Commodities are a large and important component of the global economy. The focus of this class is why commodity-producing companies may want to strategically hedge their commodity price exposures in the futures and options markets. Commodity producers generally want to hedge so they can free up their capital and put it to more interesting uses like expanding their companies.
We will spend considerable time exploring a model for the optimal hedging behavior of commodity producing companies. In particular, after reading the relevant research paper that describes a model of the economics of strategic hedging, we will re-derive the model and its implications, add a second commodity exposure to the model to expand its usefulness, and implement multiple versions of it in excel.

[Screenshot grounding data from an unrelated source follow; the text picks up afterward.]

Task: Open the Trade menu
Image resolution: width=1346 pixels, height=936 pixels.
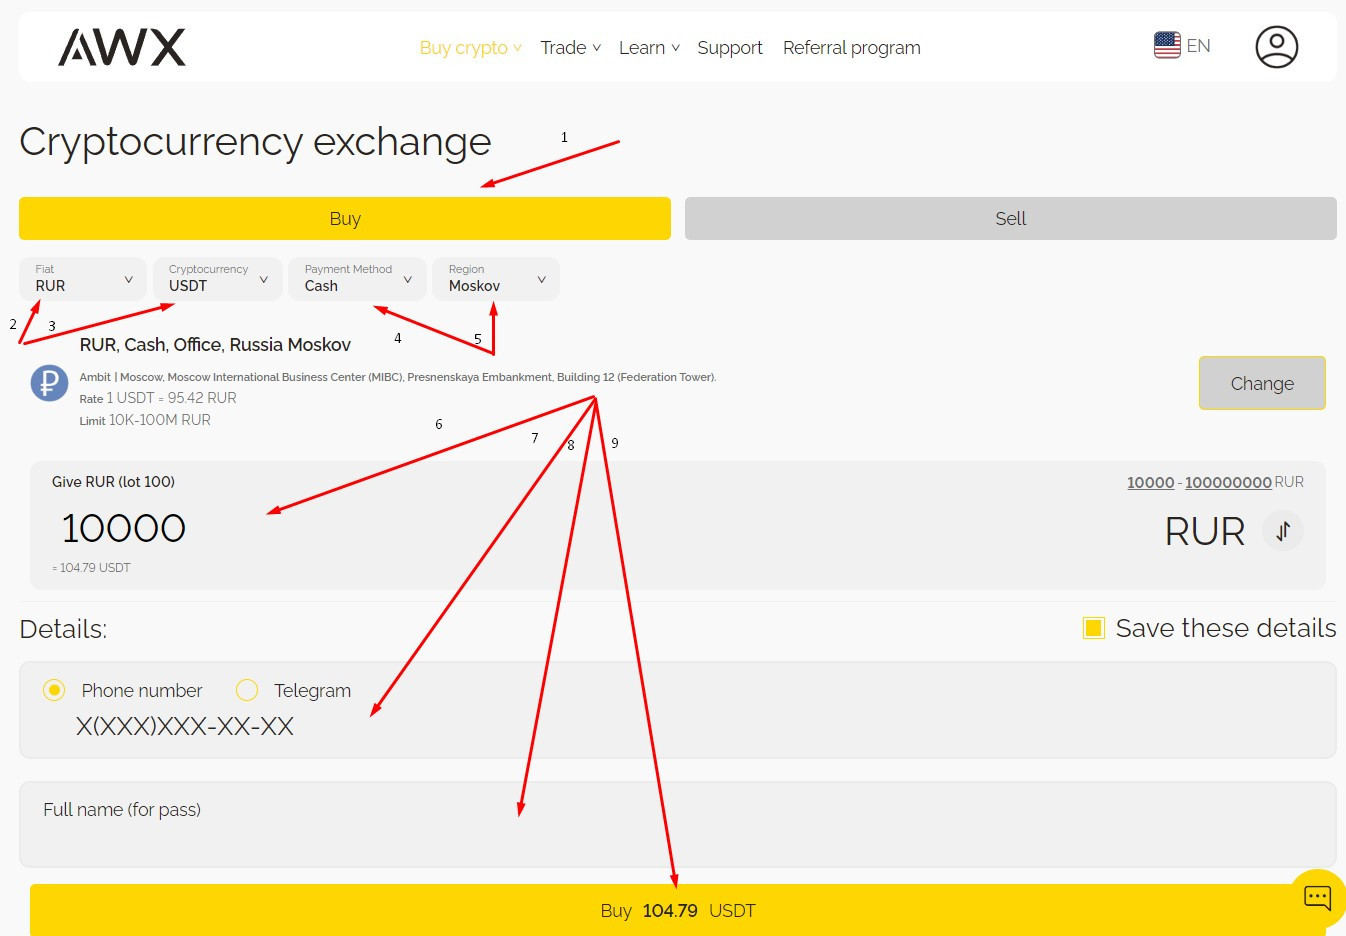Action: coord(570,48)
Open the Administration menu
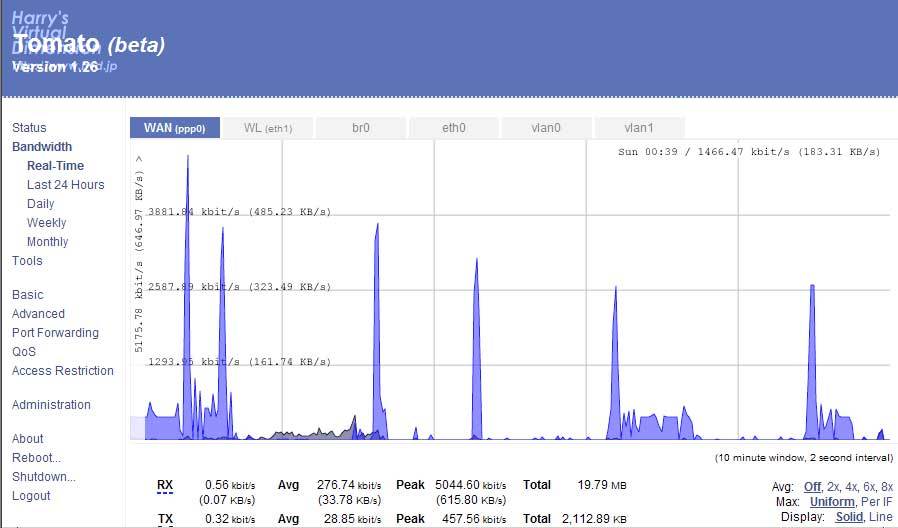Screen dimensions: 898x528 point(51,404)
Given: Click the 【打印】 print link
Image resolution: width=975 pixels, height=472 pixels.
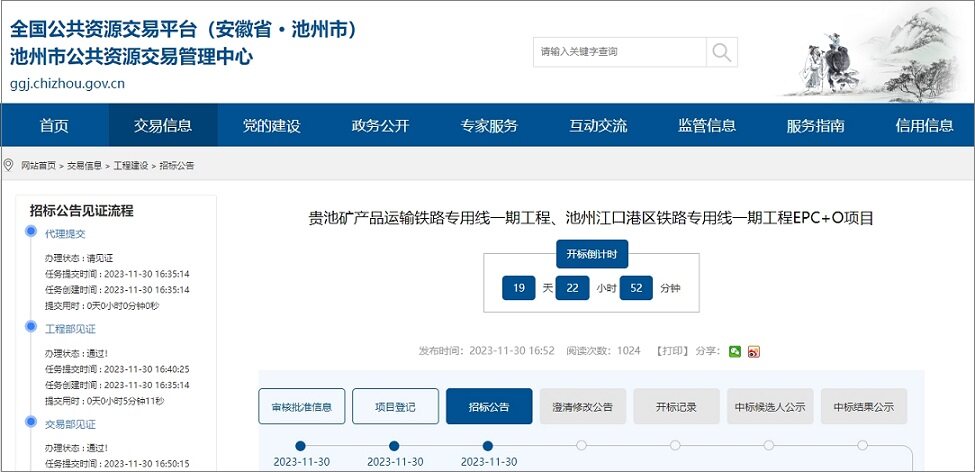Looking at the screenshot, I should tap(672, 351).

One exciting aspect of the class is that we’ll get access to two or three industry experts. Last year, we heard from Bob Greer, an Executive Vice President and Real Return Product Manager of PIMCO; Chris Calger, Managing Director, JPMorgan Global Commodities; Dave Rusate, Managing Director, Global Business Services, General Electric, responsible for commodities risk management; Sal Gilbertie, President, Chief Investment Officer and co-founder of Teucrium, a commodity ETF firm; and Blake Clayton, Adjunct Fellow for Energy, the Council on Foreign Relations.
We will briefly cover physical commodities and how the futures markets work, including forward curves, margins, and trading exposures. We will also briefly cover strategic investments in commodities by institutional investors, which turn out to be directly related to producer hedging. Through a paper-based futures trading contest, you will gain first-hand experience with the futures markets.
In practical terms, for this class you will need to be able to follow reasonably complex equations. I’ll do some derivations for the model and extensions of it. You will need to be able to interpret the economic significance of the resulting relationships and apply them to practical problems. You will also need to be able to apply the model to problems and calculate the producers’ optimal hedge ratios.
Melanie Petsch was a Columbia Business School faculty member from 2010 to 2016.